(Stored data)
= = = =

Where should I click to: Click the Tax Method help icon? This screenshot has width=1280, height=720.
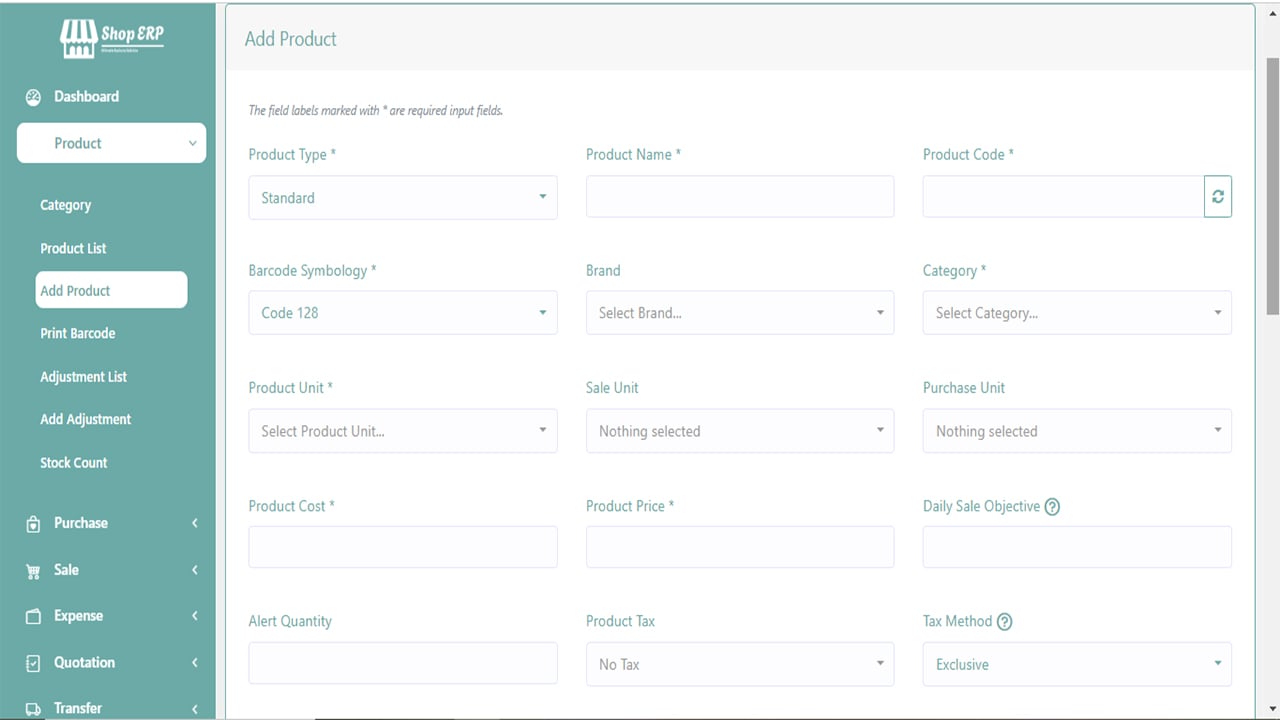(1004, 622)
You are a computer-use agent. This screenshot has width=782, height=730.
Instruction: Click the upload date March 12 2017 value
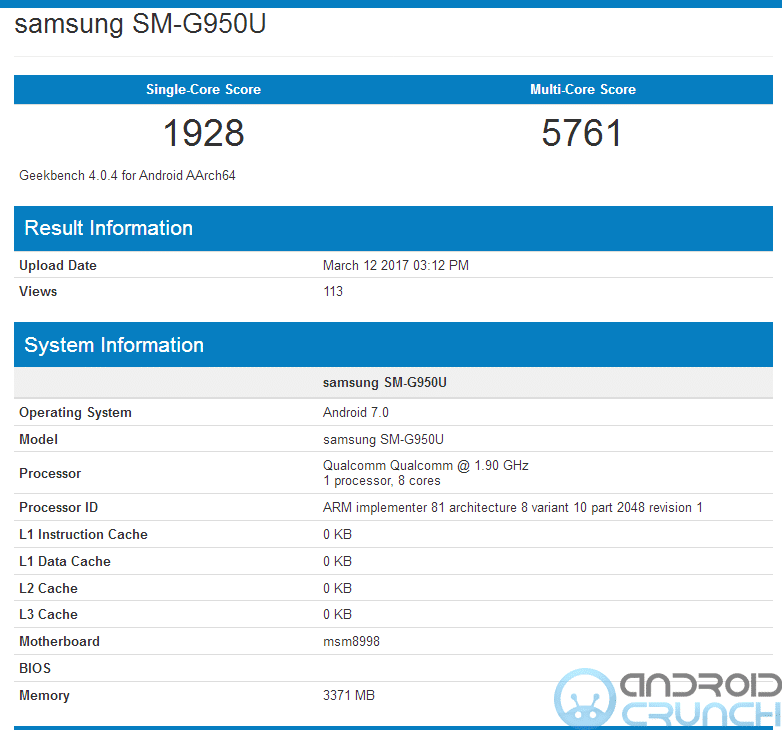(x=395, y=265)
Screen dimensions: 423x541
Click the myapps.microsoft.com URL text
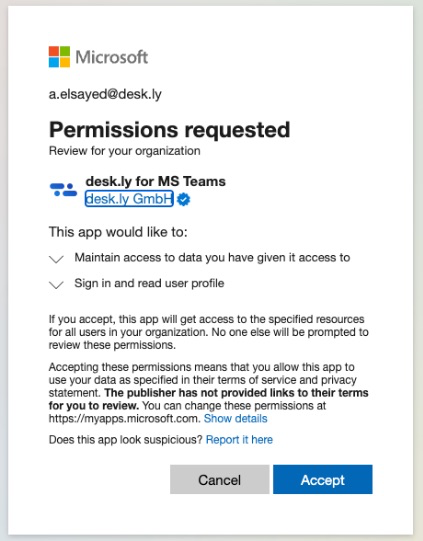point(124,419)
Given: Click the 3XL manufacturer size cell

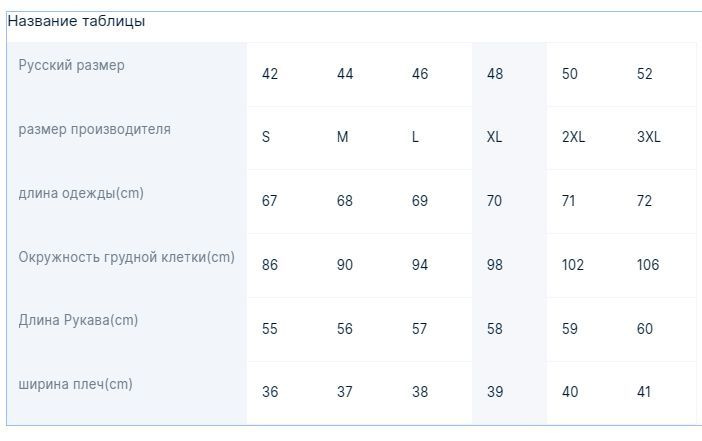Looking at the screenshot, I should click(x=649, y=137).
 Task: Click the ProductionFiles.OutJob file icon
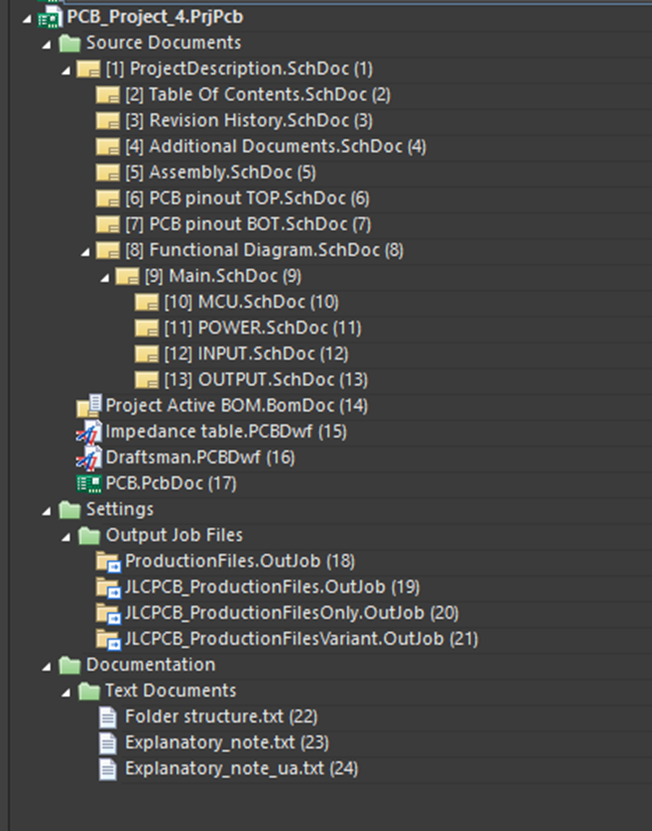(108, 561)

= = = =

# Problem to solve:
The entries must be written out again unchanged. Images are to be left out.

# Answer area:
Where should I click to: Click the Tax Method help icon? This screenshot has width=1280, height=720.
(1004, 622)
You are a computer-use agent. This screenshot has width=782, height=730.
Instruction: Click the upload date March 12 2017 value
(x=395, y=265)
Screen dimensions: 423x541
Click the myapps.microsoft.com URL text
point(124,419)
Given: Click the 3XL manufacturer size cell

Looking at the screenshot, I should click(x=649, y=137).
 Task: Click the ProductionFiles.OutJob file icon
(108, 561)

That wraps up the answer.